Letters to America

Tuesday, July 8th, 1941

My dear Joan,

Yesterday I posted a little pack of Snap Cards(1) that were sent to you for your birthday by Kiltie(2), the shoe people. I expect it will be some time before you get them though. Do you know, last week we had a letter which you had written on April 24th! But I can’t read the postmark to see when you posted it, but it was sometime in May. In it you said “It is Sandy’s birthday on Saturday” and underneath that you have written May 15th? (I would like to know) or perhaps you finished the letter on that day.

I have bought you a little snapshot album to keep your pictures in and will send it when I have fixed a picture in. I did buy a packet of gummed corners, but I noticed they come from the United States of America, so it would be cheaper if you bought them, dear. It seems silly to buy them here and then send them back to America, so I will use them myself. I’m going to get another album to keep the pictures you send me.

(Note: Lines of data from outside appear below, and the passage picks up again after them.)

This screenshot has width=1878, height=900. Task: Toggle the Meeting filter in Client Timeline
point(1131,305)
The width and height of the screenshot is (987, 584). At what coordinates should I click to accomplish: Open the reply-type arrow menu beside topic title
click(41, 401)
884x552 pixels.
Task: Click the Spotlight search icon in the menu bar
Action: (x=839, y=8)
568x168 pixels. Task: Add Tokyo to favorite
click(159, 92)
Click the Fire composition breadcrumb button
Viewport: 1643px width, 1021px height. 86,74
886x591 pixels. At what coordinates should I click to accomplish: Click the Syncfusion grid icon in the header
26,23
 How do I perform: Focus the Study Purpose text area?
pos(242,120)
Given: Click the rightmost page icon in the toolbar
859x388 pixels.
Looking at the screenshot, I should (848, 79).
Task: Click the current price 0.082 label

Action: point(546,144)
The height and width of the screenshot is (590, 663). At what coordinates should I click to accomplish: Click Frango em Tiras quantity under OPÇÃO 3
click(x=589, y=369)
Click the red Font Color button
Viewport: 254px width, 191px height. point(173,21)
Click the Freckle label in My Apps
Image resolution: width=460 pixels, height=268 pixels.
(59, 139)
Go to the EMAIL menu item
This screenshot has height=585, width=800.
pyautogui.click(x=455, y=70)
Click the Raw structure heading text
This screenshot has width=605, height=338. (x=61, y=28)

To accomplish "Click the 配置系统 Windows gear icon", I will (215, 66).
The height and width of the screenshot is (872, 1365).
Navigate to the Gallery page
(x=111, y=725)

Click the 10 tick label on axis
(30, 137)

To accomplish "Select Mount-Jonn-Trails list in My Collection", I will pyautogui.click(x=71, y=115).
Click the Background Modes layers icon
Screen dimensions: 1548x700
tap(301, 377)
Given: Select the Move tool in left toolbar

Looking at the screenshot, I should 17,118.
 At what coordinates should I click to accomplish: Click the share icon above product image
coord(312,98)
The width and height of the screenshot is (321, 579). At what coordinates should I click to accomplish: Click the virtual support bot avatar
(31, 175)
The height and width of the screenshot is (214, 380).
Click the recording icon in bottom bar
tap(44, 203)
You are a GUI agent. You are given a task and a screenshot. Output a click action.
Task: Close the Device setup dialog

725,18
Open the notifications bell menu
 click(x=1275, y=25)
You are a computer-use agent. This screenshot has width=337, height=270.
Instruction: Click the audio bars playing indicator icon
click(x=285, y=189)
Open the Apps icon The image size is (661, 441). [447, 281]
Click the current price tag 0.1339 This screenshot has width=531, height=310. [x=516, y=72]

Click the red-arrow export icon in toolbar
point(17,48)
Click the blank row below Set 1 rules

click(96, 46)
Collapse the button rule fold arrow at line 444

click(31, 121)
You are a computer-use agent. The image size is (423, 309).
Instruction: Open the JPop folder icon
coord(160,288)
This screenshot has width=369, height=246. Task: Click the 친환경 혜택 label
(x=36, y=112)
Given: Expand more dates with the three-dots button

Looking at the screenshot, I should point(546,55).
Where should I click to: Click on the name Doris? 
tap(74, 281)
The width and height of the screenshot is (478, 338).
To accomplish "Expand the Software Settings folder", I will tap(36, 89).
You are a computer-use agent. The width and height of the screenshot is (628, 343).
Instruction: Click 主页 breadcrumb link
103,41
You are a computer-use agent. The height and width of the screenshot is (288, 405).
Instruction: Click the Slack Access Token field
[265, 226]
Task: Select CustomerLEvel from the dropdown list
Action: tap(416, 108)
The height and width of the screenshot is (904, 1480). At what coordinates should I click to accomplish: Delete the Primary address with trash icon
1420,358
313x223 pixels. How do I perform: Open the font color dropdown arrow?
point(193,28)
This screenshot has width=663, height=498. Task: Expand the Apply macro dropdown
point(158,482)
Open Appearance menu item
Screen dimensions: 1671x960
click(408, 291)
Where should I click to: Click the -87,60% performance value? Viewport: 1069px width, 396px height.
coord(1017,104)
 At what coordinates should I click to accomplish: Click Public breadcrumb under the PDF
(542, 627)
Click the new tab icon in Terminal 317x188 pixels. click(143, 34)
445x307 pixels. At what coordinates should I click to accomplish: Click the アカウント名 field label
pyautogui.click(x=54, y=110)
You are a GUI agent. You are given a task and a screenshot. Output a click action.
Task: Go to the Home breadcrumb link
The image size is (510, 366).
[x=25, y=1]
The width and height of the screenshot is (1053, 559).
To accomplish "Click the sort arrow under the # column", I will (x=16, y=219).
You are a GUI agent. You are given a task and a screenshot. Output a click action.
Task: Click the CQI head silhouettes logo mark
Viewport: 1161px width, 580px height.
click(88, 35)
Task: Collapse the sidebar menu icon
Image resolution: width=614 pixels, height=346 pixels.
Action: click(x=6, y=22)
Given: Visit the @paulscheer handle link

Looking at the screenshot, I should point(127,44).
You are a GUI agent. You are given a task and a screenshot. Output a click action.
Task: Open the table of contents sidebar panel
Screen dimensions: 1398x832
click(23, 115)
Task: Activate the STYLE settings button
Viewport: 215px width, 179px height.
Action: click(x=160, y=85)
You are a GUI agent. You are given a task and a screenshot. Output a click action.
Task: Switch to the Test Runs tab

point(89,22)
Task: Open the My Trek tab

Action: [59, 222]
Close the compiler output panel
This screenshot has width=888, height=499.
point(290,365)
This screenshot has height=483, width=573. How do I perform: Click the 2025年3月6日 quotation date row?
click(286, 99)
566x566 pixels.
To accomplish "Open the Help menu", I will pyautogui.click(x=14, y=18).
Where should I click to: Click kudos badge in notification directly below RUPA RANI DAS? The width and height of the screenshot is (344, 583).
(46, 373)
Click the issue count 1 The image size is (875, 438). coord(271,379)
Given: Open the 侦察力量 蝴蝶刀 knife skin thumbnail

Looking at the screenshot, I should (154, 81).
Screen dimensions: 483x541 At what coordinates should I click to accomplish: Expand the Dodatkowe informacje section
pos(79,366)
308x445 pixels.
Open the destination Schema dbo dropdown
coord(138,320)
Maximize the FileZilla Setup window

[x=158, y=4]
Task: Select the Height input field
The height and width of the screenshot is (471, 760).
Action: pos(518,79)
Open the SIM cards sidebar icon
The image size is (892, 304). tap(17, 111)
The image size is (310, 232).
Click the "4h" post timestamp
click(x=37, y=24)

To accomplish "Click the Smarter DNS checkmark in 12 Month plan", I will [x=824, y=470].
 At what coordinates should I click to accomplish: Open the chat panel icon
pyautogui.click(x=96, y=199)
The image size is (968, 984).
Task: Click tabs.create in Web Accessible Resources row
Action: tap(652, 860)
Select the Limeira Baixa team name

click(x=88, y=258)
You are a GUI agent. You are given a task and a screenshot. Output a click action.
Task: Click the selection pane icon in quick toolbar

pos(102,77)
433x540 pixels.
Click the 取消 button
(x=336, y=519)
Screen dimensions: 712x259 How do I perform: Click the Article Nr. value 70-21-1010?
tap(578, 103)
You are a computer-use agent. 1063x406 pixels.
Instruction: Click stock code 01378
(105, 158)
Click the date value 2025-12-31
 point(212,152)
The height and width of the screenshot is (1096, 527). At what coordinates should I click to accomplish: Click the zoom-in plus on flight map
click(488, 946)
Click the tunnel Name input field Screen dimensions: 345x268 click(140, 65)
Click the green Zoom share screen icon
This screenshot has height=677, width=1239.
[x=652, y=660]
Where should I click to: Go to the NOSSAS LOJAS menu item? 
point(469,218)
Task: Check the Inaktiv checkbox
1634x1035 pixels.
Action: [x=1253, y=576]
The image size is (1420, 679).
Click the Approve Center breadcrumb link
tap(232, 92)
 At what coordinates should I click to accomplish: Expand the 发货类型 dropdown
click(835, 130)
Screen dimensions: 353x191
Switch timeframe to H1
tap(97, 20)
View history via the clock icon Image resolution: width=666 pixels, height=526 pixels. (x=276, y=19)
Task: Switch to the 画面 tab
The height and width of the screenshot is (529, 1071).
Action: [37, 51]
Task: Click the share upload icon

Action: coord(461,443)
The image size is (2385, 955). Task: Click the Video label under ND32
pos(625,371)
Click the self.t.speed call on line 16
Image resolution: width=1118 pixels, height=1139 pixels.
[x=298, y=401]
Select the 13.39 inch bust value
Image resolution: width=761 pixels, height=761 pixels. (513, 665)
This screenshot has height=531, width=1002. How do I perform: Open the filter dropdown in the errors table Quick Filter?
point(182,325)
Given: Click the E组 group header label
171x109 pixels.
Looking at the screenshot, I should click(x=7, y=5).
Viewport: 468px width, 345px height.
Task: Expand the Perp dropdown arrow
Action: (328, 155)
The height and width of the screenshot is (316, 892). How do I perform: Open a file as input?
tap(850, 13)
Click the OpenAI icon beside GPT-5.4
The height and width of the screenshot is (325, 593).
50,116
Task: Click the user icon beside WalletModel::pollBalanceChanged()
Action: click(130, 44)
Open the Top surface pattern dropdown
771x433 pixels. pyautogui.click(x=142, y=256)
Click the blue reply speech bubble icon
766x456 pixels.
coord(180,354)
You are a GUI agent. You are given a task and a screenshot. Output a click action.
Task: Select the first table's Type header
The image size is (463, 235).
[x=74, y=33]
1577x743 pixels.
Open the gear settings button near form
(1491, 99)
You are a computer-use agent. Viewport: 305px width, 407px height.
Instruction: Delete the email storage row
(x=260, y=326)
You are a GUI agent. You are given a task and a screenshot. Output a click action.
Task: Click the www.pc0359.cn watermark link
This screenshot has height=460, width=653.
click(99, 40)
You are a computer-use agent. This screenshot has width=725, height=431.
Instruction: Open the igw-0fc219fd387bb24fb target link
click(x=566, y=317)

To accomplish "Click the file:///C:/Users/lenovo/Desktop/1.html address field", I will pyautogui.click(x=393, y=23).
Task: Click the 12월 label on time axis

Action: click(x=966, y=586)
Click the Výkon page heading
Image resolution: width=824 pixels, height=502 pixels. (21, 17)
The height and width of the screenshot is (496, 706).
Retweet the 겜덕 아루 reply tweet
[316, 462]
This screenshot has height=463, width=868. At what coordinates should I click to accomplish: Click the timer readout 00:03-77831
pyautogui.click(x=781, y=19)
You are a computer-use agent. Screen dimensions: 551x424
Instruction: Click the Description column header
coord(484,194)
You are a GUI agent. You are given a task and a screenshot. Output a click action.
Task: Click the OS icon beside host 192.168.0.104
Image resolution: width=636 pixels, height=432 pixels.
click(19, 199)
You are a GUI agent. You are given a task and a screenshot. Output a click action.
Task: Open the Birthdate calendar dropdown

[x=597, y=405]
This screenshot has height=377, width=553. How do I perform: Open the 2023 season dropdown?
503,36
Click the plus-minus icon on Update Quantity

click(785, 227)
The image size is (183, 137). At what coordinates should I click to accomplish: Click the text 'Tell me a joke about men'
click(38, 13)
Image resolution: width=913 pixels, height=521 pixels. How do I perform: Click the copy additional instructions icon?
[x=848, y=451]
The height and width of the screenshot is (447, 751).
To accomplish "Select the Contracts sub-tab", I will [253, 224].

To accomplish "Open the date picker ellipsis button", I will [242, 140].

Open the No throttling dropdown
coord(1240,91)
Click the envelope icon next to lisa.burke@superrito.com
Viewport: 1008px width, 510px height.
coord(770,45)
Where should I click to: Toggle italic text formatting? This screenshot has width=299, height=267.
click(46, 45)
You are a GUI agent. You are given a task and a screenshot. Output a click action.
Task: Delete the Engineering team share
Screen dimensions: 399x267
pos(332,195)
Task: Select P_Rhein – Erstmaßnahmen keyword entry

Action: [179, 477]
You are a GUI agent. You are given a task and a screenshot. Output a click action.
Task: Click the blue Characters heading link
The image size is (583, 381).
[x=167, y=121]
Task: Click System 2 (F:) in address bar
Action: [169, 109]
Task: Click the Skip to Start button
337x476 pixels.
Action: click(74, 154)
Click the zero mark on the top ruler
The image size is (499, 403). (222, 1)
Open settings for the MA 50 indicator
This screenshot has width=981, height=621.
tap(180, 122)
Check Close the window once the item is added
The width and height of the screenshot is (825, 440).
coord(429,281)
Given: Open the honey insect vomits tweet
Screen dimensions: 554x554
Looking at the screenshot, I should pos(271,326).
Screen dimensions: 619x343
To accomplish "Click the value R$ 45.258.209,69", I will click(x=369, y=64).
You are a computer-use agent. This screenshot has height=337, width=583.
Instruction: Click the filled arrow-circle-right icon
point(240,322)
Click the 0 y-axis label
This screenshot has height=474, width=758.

It has been very hot indeed here and we badly want some rain for the garden – everything is so dry. We heard some thunder in the distance at tea-time and had a few heavy rain spots, but it didn’t even wet the ground. John and Anne are very brown now. How do you like the Summer in America? Do you find it too hot? And do you have any sunbathes? The twins washed some dolly’s clothes this afternoon and Anne got very wet herself. They have just gone to sleep now and I expect you are doing your music practice. I hope you are getting on nicely, Joan. Janet Kemp is getting on very well with her music – she only started when she went to America and she was in a school concert a short time ago. I think she has her lessons at school. I am expecting the postman to bring me a letter any time now, telling me all about your birthday party, and also if you have received Nanny’s and Dora’s parcel.

On Saturday we picnicked again on the allotment(3), but Sunday was too hot to go up there and we stayed in the garden. Daddy put your tent up to amuse the twins, but very soon they were so hot they tired of it, and amused themselves by pulling it down again. I think we had better wait until you come home to play with them.

Goodbye darling, until next week. Be a good girl to Auntie Mary.

With love and kisses from Anne and John and Mummy
xxxxxxxxxxxxxxxxxxxxxx

  1. Snap is a card game in which players deal cards and react quickly to spot pairs of cards of the same rank.
  2. Kiltie was a bespoke shoe company based in London that was established in about 1847. It developed the first loafer as a country house shoe for the landed gentry and the royal family.
  3. An allotment is a small area of land in a town which a person rents to grow plants and vegetables on.